Return point memory is a property of magnetic materials. Apply a magnetic field, then reduce it — the magnetization traces a new path. But if you re-apply the field to exactly the previous peak, the magnetization returns precisely to the trajectory it was on before the reversal. The material remembers where it was. The memory is not in a specific state but in the history of states — the sequence of previous maxima. This was thought to require the physics of ferromagnetism: domain walls, exchange coupling, crystalline anisotropy. Materials that remember their deformation history are rare and exotic.
Dresselhaus, Hellebrand, Roy, Mandadapu, and Govindjee found return point memory in knitted fabric.
Subjected to cyclic uniaxial stretching, ordinary knitted fabrics show hysteresis — the load-unload curve doesn't retrace itself, meaning energy is dissipated on each cycle.
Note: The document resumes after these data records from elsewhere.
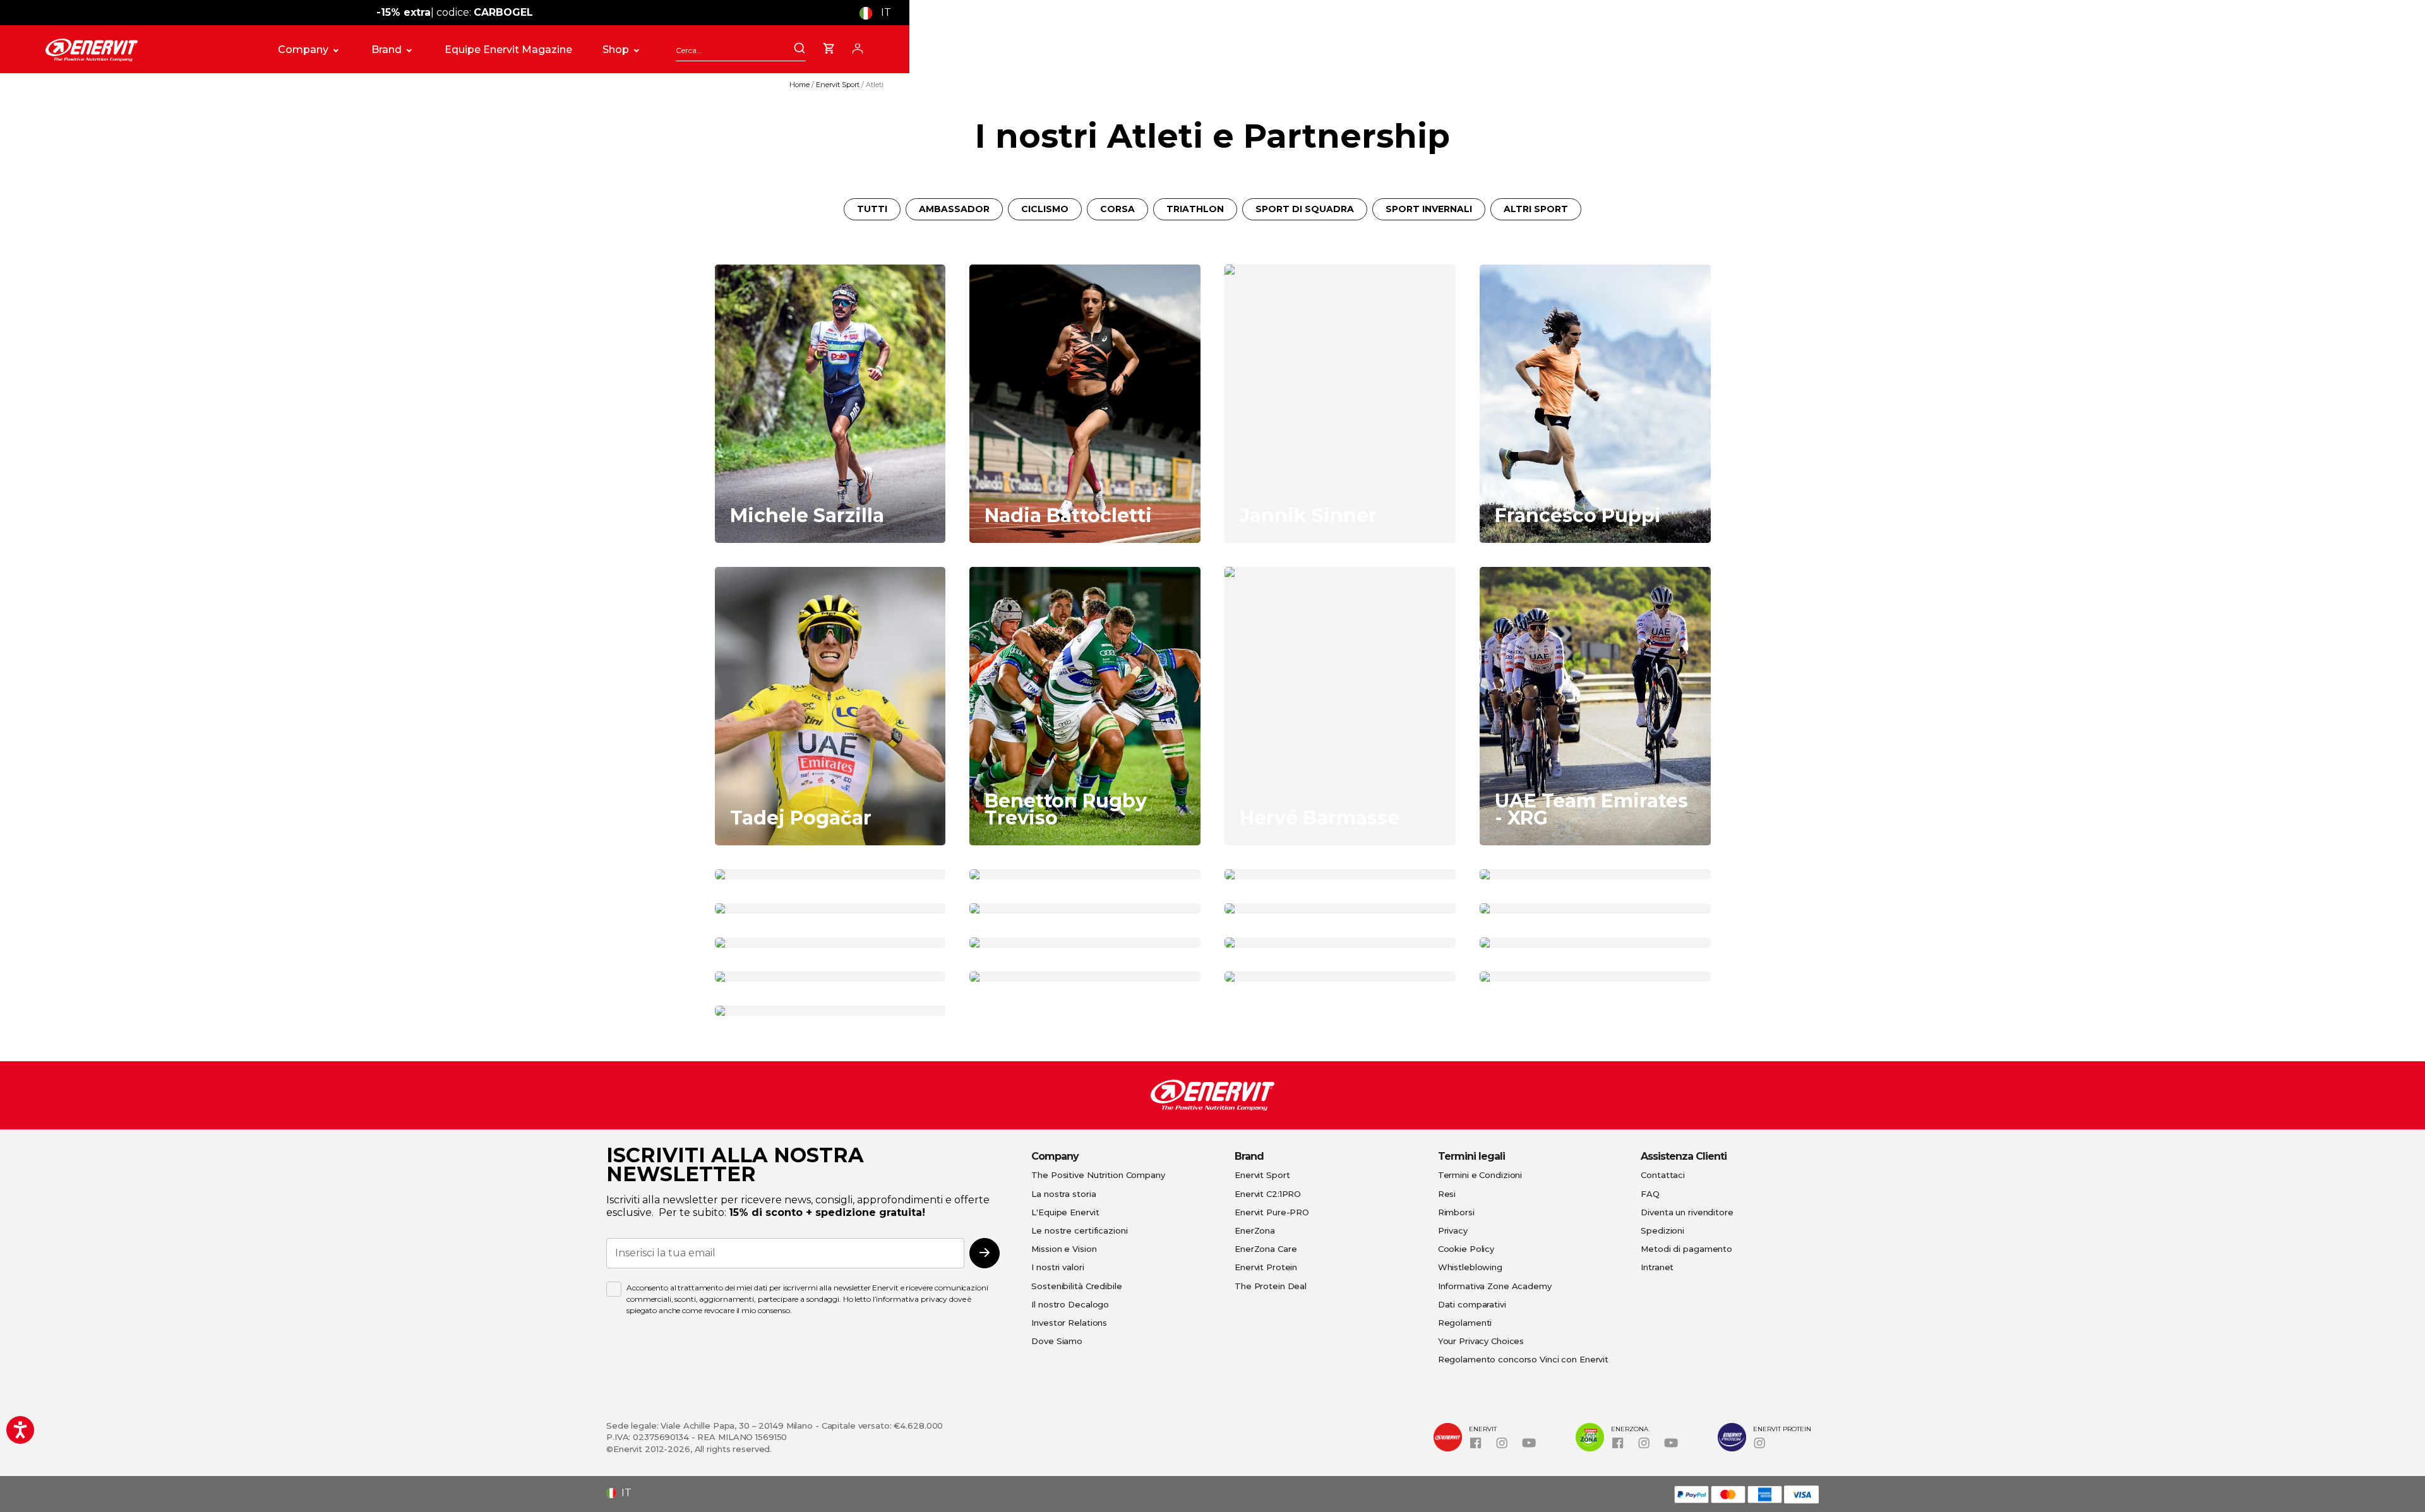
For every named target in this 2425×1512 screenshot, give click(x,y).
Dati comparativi (1472, 1304)
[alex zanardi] (1340, 874)
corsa (1117, 209)
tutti (872, 209)
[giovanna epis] (830, 1011)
This alone is unsurprising. What is surprising is the precision of the memory. When the fabric is stretched to a peak, released, stretched to a lesser peak, released, and then stretched again past the lesser peak — the stress-strain curve rejoins the original trajectory exactly at the original peak. The fabric remembers where it turned around.
This is not viscoelasticity. Viscoelastic materials dissipate energy through time-dependent molecular relaxation — their hysteresis depends on rate, and they don't remember past maxima. It is not plasticity. Plastic materials deform permanently — they don't return to previous trajectories at all. The knitted fabric's memory fits neither standard model. The authors had to adapt the Preisach model — originally developed for magnetics — to describe it.
The mechanism is topological. Each loop in the knitted structure can be in one of many stable configurations. When the fabric is stretched, some loops slide past critical contact points and snap into new arrangements. Each snap is a discrete, irreversible transition — like a magnetic domain flipping. The ensemble of loop states encodes the deformation history. When the fabric is re-stretched past a previous maximum, the loops that snapped at that maximum get re-engaged, and the original trajectory resumes.
A sweater remembers where you stretched it. Not through any exotic physics — through the geometry of interlocking loops, each one a tiny mechanical switch recording a threshold. The material's flexibility is not the opposite of memory. It is the condition for it. Rigid materials deform elastically or break; they don't accumulate a history of discrete state changes. Only something soft enough to have many stable configurations can remember.